Oft wird während Diskussionen über die Legalisierung von Cannabis das Beispiel Niederlande genannt. Da schon seit Dekaden in Holland der Verkauf geringer Mengen des natürlichen Rauschmittels geduldet wird, denken viele Menschen, dass Coffeeshops nach niederländischem Modell auch eine Option für die Freigabe in anderen Ländern darstellen könnten. Doch es ist nicht ganz so ideal, wie mancher sich es vorstellt. Schließlich sind nach Gesetz der Anbau und der Großhandel nicht erlaubt.
Daher müssen die Geschäfte auf Produktionen aus illegal agierenden Quellen zurückgreifen, was natürlich nicht im Sinne der Gesellschaft sein kann. Wenn kriminelle Strukturen in der Branche zwingend benötigt werden, um den Bedarf der Konsumenten zu decken, profitieren die falschen Leute und es fehlt an den nötigen Qualitätskontrollen. Ein Grund für eine Beendigung der Prohibition wird ja schließlich darin gesehen, dass nicht länger kriminelle Dealer den großen Reibach machen, sondern der Staat etwas vom Kuchen abbekommt, während die Nutzer von Cannabis auf der sicheren Seite stehen.
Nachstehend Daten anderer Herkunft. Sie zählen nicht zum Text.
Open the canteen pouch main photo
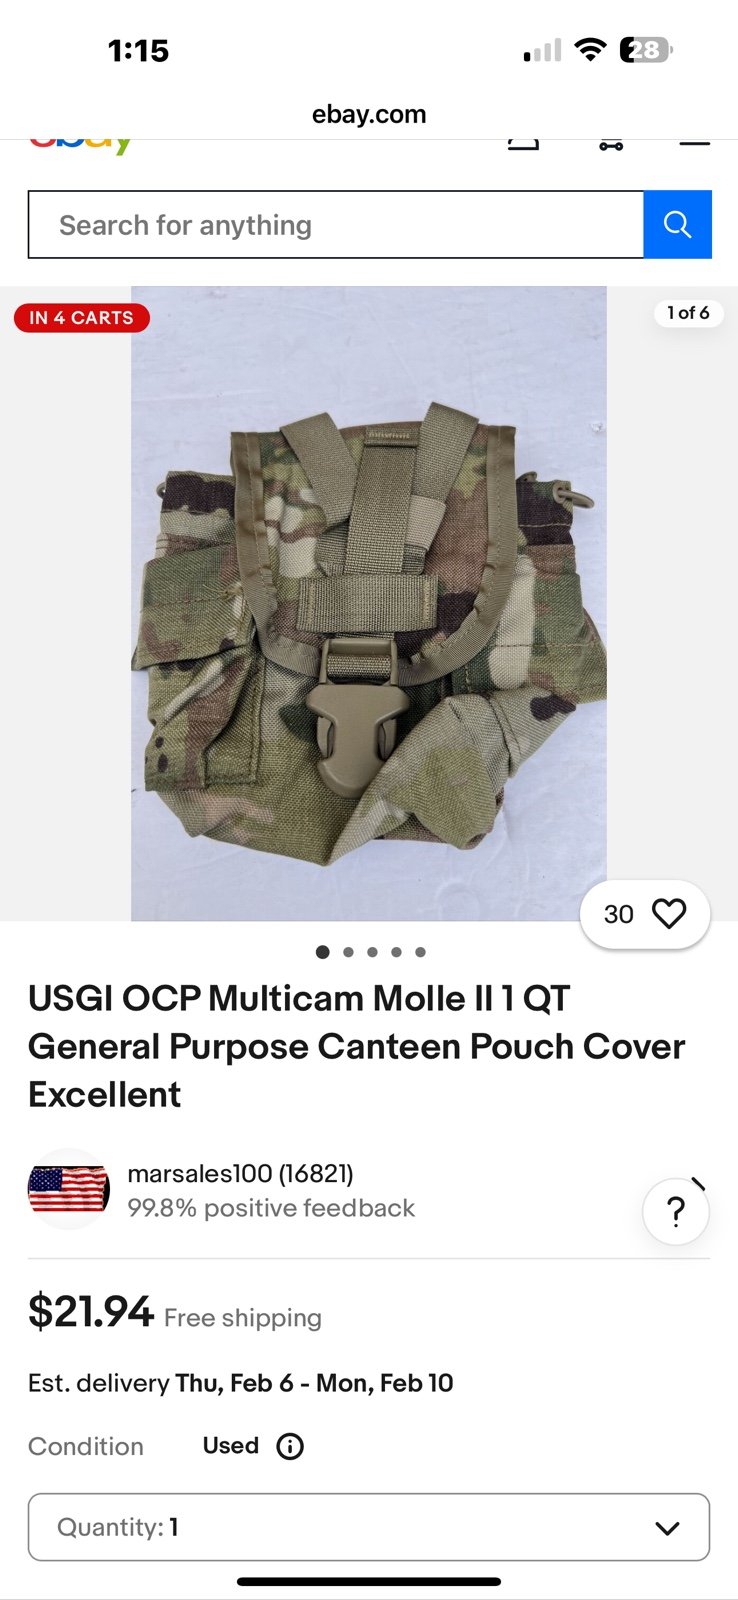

Da auch die Politik in den Niederlanden nicht länger mit der aktuellen Situation zufrieden ist – man kürzlich erst den Cannabiskonsum in Amsterdams Rotlichtviertel verboten hat – plant man ab Oktober 2023 etwas gegen die derzeitige Handhabung zu tun. In zehn Kommunen soll getestet werden, wie sich eine staatlich kontrollierte Ernte von Marihuana auf den Markt und das Leben in den Niederlanden auswirkt.
Experiment mit Verzögerung
Schon im Dezember 2020 wurden die Pläne der niederländischen Regierung bekannt, die Schwarzmarktsituation bezüglich des Anbaus und Handels mit größeren Mengen Cannabis zu verändern. Zehn Gemeinden und zehn Züchter wurden ausgewählt, an einem Experiment teilzunehmen und eine Versorgung mit legal produziertem Marihuana zu beginnen. Starten sollte dieser Test schon 2021, doch wurde er in der Vergangenheit mehrfach verschoben. Zuletzt hörte man in diesem Februar von dem Unternehmen Fyta, dass eine Auslieferung des lizenzierten und somit legal hergestellten Cannabis nicht vor dem ersten Quartal 2024 genehmigt wäre, was dem Betrieb nun monatlich eine halbe Million Euro Verluste beschert.
Vielleicht deshalb scheint jetzt etwas Druck entstanden zu sein, der den Gesundheitsminister Ernst Kuipers am Mittwoch zu der Aussage brachte, dass ab Oktober 2023 in Coffeeshops in den Städten Tilburg und Breda in der Region Brabant das erste legal angebaute Cannabis verkauft werden darf. Vor dem Parlament in Den Haag teilte er mit, dass es sich hierbei zunächst um eine Testphase handle.
Danach Legalisierung?
Bereits nach dem Bekanntwerden des angestrebten Verkaufsexperimentes nannte die Regierung ihre Gründe für ein Umdenken betreffend der bislang bestehenden Coffeeshop-Problematik. Der anscheinend auf vier Jahre angesetzte Test soll eindeutig machen, ob es möglich ist, eine hochwertige Versorgung von Coffeeshops mit Cannabis regulierbar zu machen. Auch möchte man herausfinden, inwieweit das Experiment mögliche Auswirkungen auf die Kriminalität, die Sicherheit und die öffentliche Gesundheit des Landes hat. Anhand der aus dem Test gewonnenen Erkenntnisse soll dann entschieden werden, ob eine vollständige Legalisierung von Cannabis in den Niederlanden angestrebt werden sollte.
Dass der Start der Testphase aber noch mit einigen Hürden gespickt ist, zeigt sich alleine daran, dass bislang eben nur eines der ausgewählten Unternehmen dazu in der Lage ist, eine Auslieferung größerer Mengen Cannabis zu bewerkstelligen. Das Gesetz zur Verhinderung von Geldwäsche des organisierten Verbrechens und Vermeidung der Finanzierung terroristischer Organisationen hindert andere Beteiligte offensichtlich immer noch daran, ein benötigtes Geschäftskonto bei einer Bank zu eröffnen.